- WORK TO BE COMPLETED -
Write out every line below that includes the word "screenshot".

START SUPPLIED MATERIAL

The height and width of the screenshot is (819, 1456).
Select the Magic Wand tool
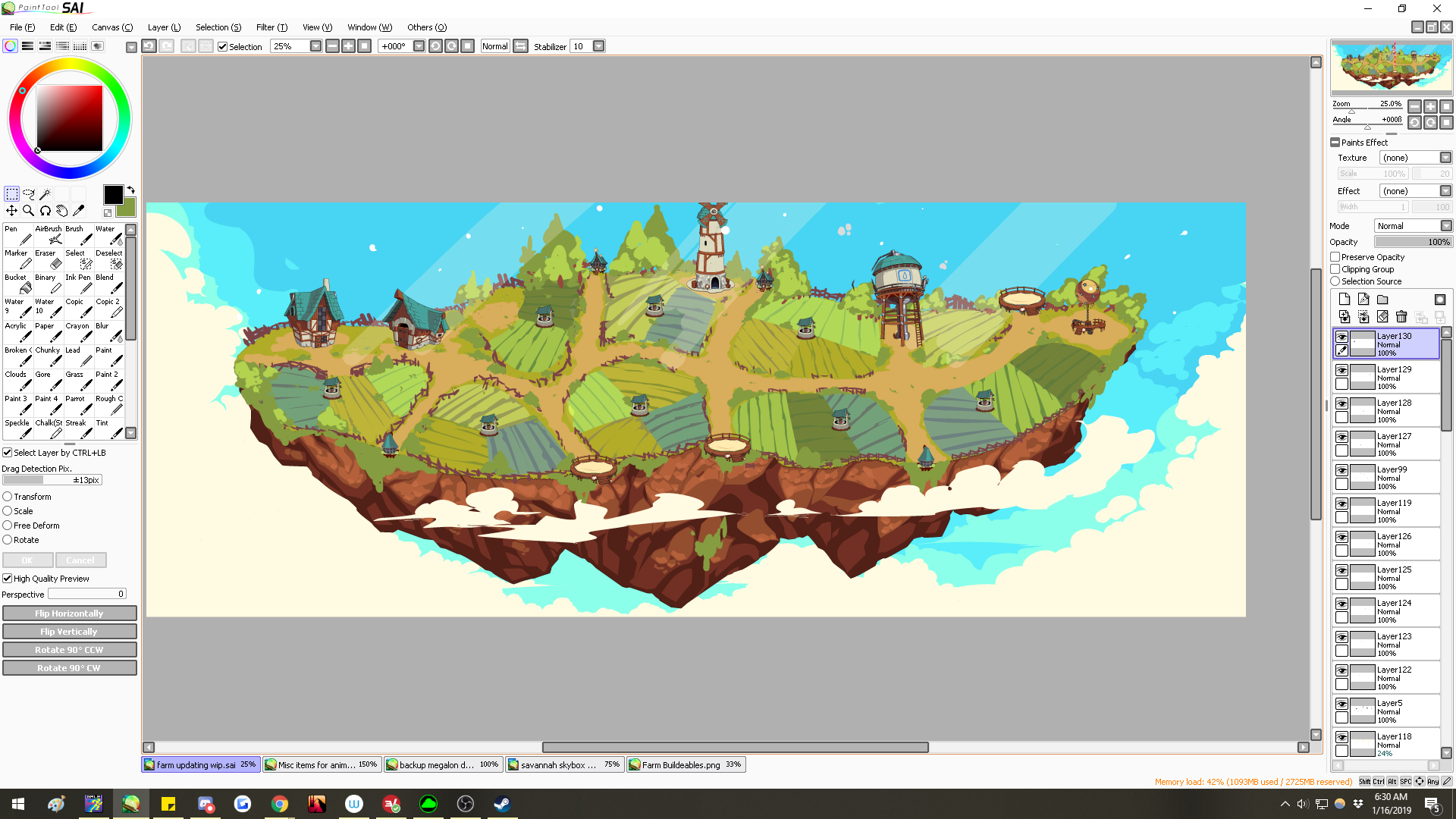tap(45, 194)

END SUPPLIED MATERIAL
START SUPPLIED MATERIAL

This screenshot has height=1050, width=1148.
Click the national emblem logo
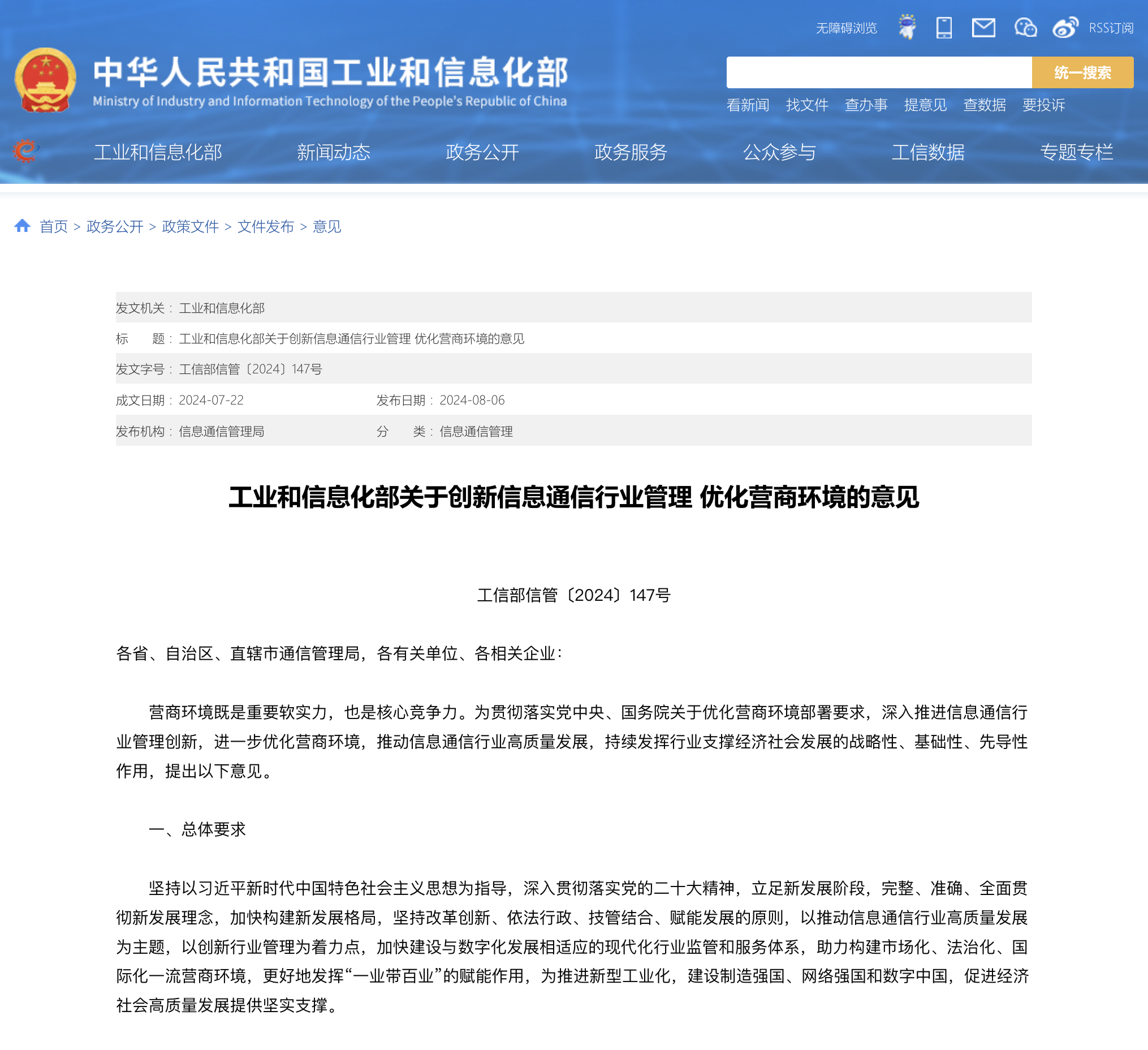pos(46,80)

END SUPPLIED MATERIAL

- RESULT OF THIS TASK -
The height and width of the screenshot is (819, 1456).
This screenshot has height=1050, width=1148.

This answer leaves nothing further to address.